Gerrard’s weak header back towards his own goal would have put Bent in had Jose Reina not dived feet-first to clear the danger.
If it was a warning to tighten up the Reds did not heed it as Attwell was called into action again in the 25th minute, although this time his decision was a little more straightforward as Ahmed Elmohamady’s cross hit Christian Poulsen’s arm.
Bent’s penalty went under the Reina’s body.
Things went from bad to worse as Paul Konchesky had to be replaced by makeshift left-back Daniel Agger before half-time and then Sunderland went ahead just after the interval.
Nedum Onuoha’s right-wing cross was a good one but Glen Johnson was caught ball-watching the wrong side of Bent as the striker nipped in at the far post to head his side in front.
Even the usually reliable Reina was rattled, scuffing one clearance straight at Jordan Henderson who almost punished the error with a long-range shot.
Torres’ temper was bubbling over and after diving in at Onuoha he was fortunate to escape with only a yellow card after visibly showing dissent to Attwell.
Hodgson made a positive substitution by replacing defensive midfielder Poulsen with striker David Ngog, bringing Meireles inside and moving Kuyt out to the right.
But with the game seemingly drifting away from them, Liverpool’s two star players dragged them back into the contest midway through the half.

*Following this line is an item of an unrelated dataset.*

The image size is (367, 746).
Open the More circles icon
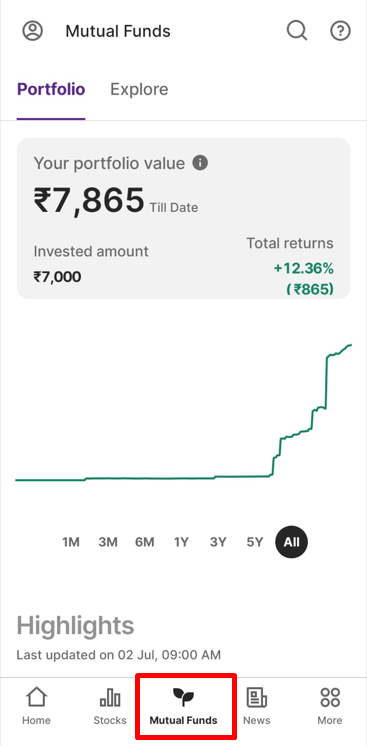coord(330,697)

Torres beat Bardsley close to the right touchline and swung over an inviting cross which Gerrard headed in at the near post.
The England midfielder was booked for catching Danny Welbeck in the face with his arm as they challenged for the ball as the atmosphere began to heat up.

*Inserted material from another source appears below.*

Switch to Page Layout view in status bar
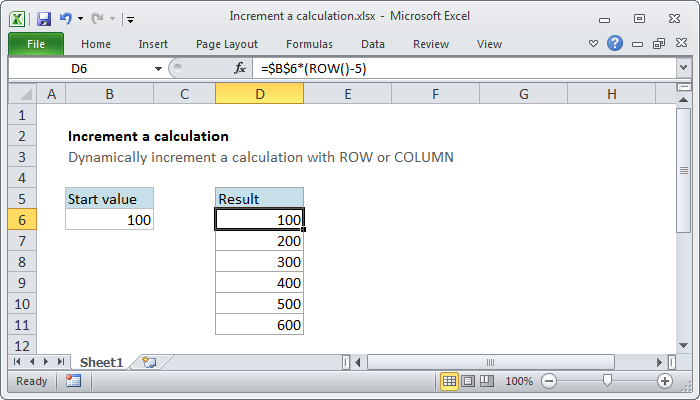Screen dimensions: 700x400 pyautogui.click(x=468, y=381)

Liverpool, at least, were now showing some desire and Ngog forced a low save out of Mignolet, Kuyt fired just wide, Turner cleared off the line from Ngog and Agger headed wide.
But the result did little to lift the growing feeling of discontent in and around the club and sit-in protest against unpopular American owners Tom Hicks and George Gillett at the final whistle only highlighted problems yet to be overcome.